Intitulé « Plus la sécheresse s’accentue, plus la distance est grande, plus le besoin de subsistance se fait sentir », le rapport souligne comment les sécheresses récurrentes dans le sud de l’Angola, en particulier dans les provinces de Cunene, Huíla et Namibe, ont érodé les systèmes de pâturage traditionnels et poussé des familles vers le nord de la Namibie en quête de nourriture, d’eau et de moyens de subsistance. Les femmes et les enfants sont touchés de manière disproportionnée et entreprennent souvent des voyages périlleux à travers des points de passage frontaliers non officiels, sans aucun document. Tigre Chagouta, directrice régionale d’Amnesty International pour l’Afrique de l’Est et australe, a déclaré que les autorités namibiennes devaient adopter une approche des migrations fondée sur les droits humains.

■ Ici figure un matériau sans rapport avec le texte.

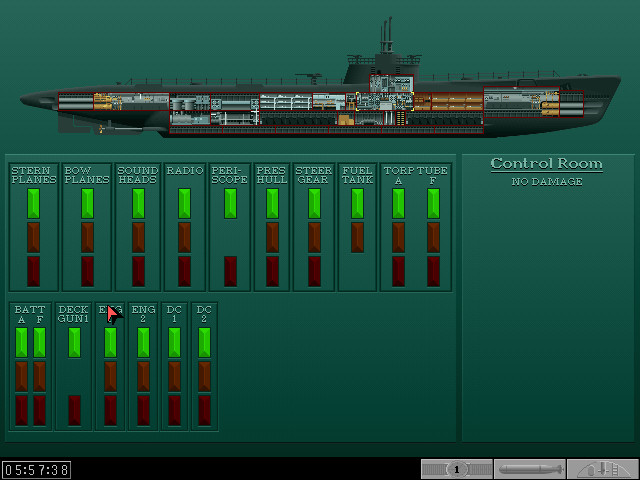This screenshot has width=640, height=480.
Task: Click the green light under Stern Planes
Action: [x=33, y=203]
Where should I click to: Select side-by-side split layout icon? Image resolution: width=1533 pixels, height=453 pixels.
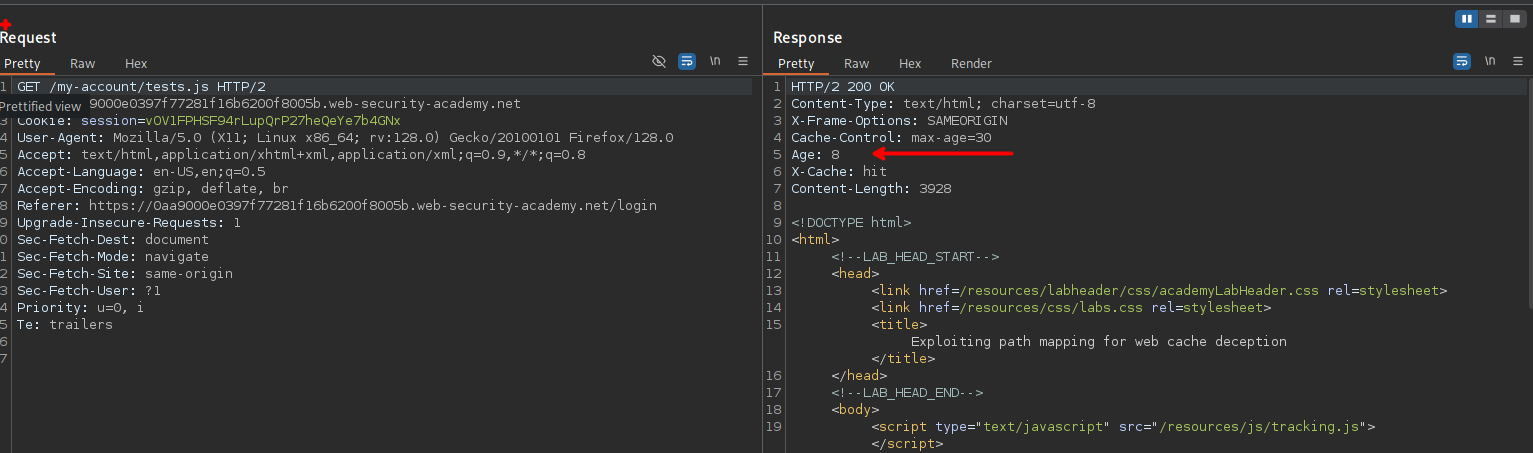(x=1467, y=19)
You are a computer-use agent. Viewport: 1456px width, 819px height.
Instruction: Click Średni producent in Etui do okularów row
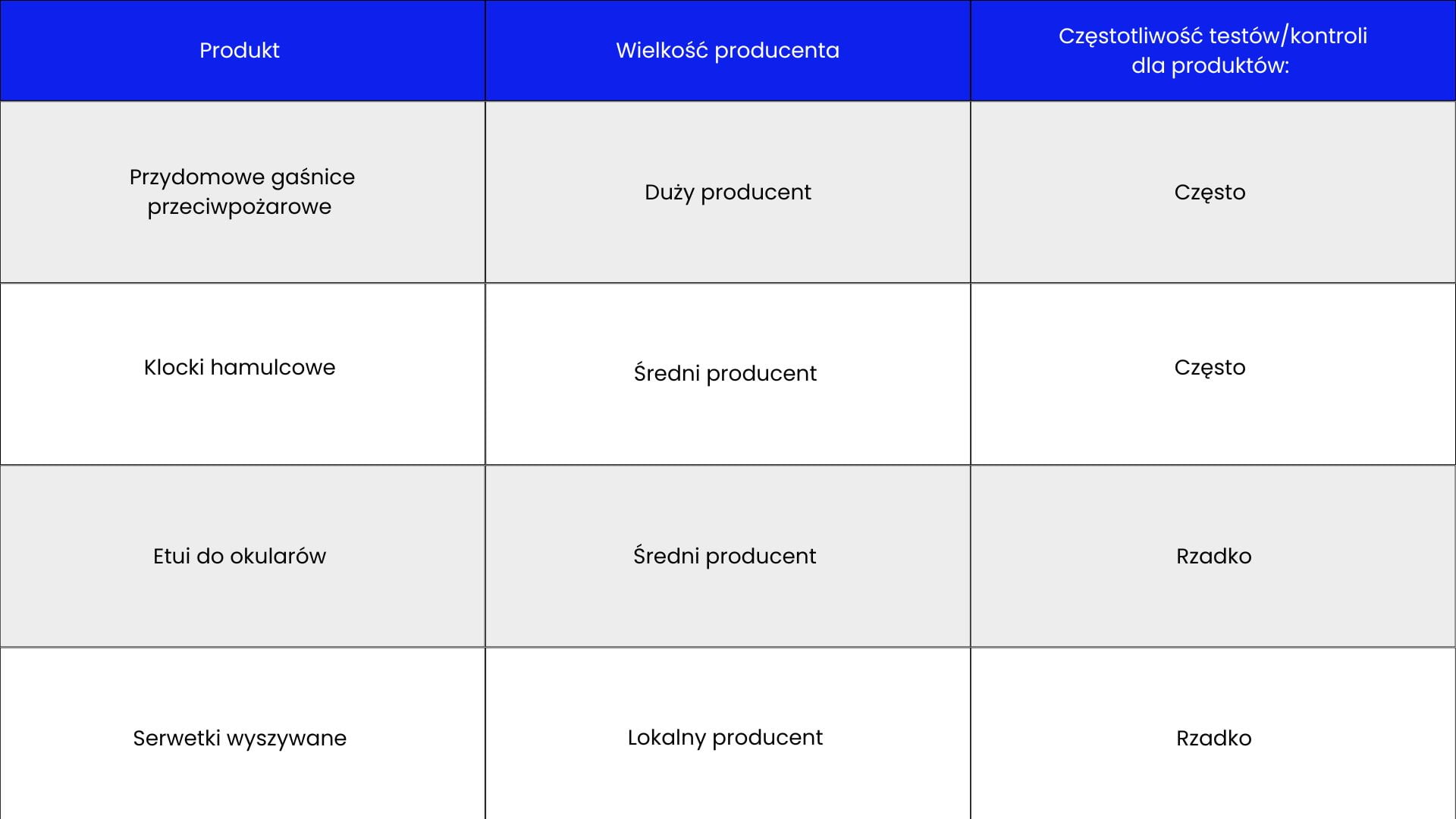tap(725, 556)
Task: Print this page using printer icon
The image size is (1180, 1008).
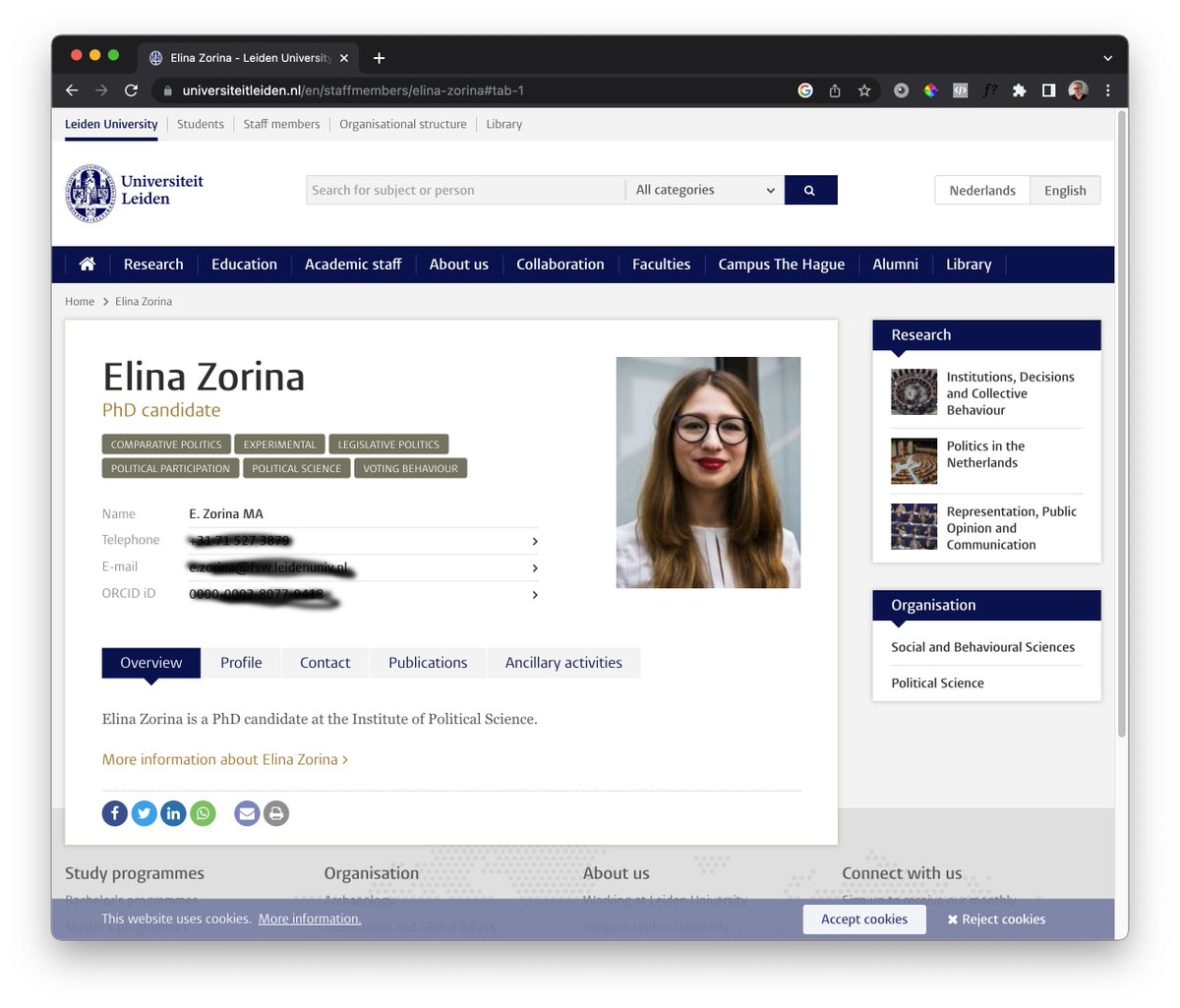Action: tap(276, 813)
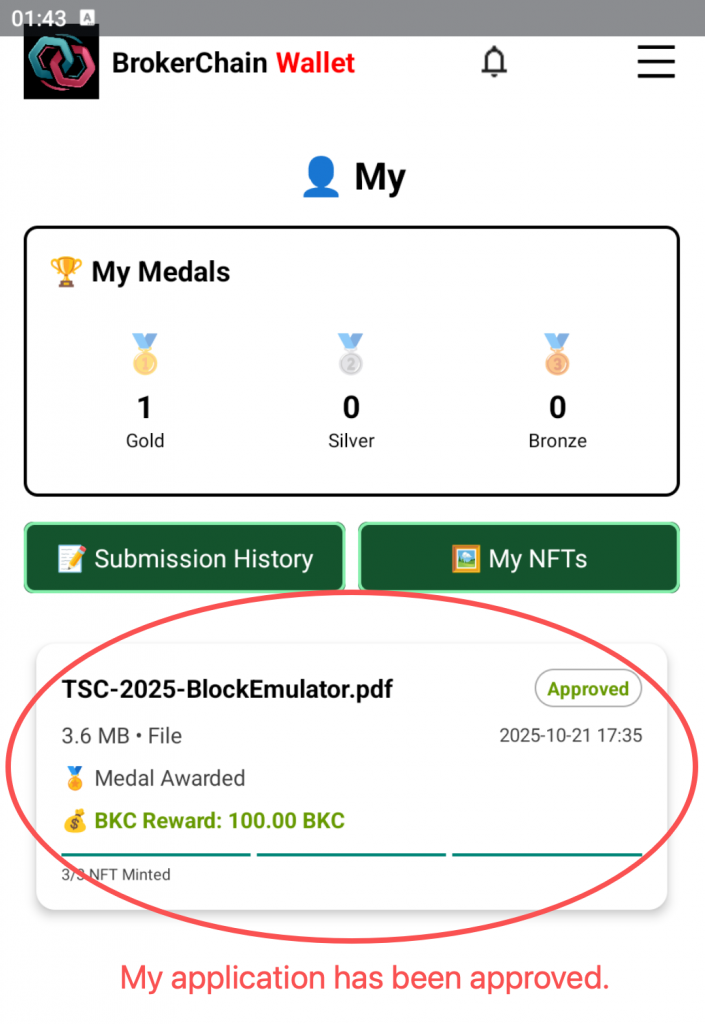This screenshot has width=705, height=1024.
Task: Click the trophy icon beside My Medals
Action: pos(66,271)
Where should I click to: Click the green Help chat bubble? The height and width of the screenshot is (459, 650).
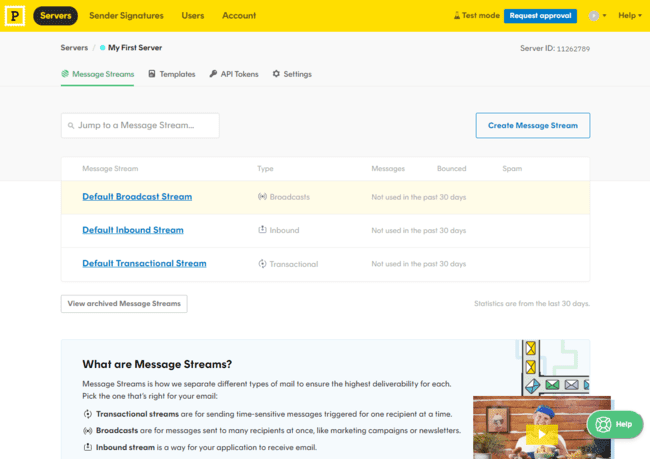coord(614,424)
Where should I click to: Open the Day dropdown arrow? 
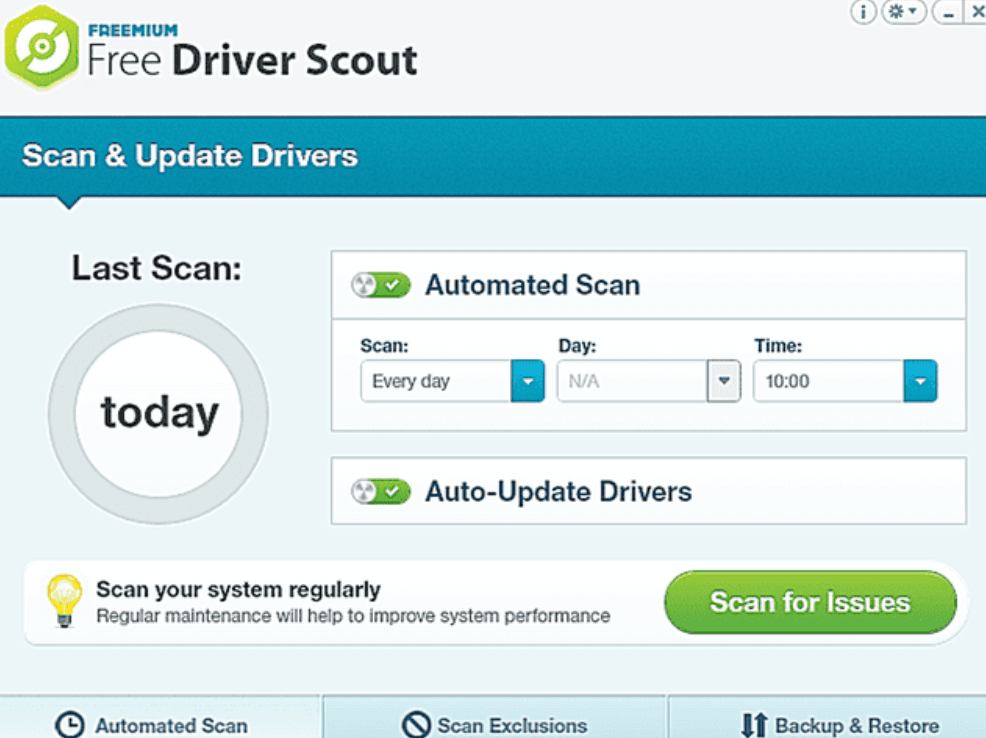723,381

« Protéger les Angolais déjà marginalisés, contraints de migrer en Namibie en quête de moyens de subsistance, n’est pas seulement une question humanitaire ; c’est une crise des droits humains qui exige la solidarité internationale, notamment une protection juridique contre le refoulement », a ajouté Mme Chagouta. Entre mai 2024 et mai 2026, Amnesty International a interrogé 167 personnes, dont des Angolais déplacés, des responsables communautaires, des fonctionnaires et des représentants des Nations Unies. L’organisation a conclu que les migrants sans papiers se voient imposer des frais d’hospitalisation plus élevés que les Namibiens, ce qui conduit nombre d’entre eux à reporter leurs soins jusqu’à ce que leur état de santé se détériore.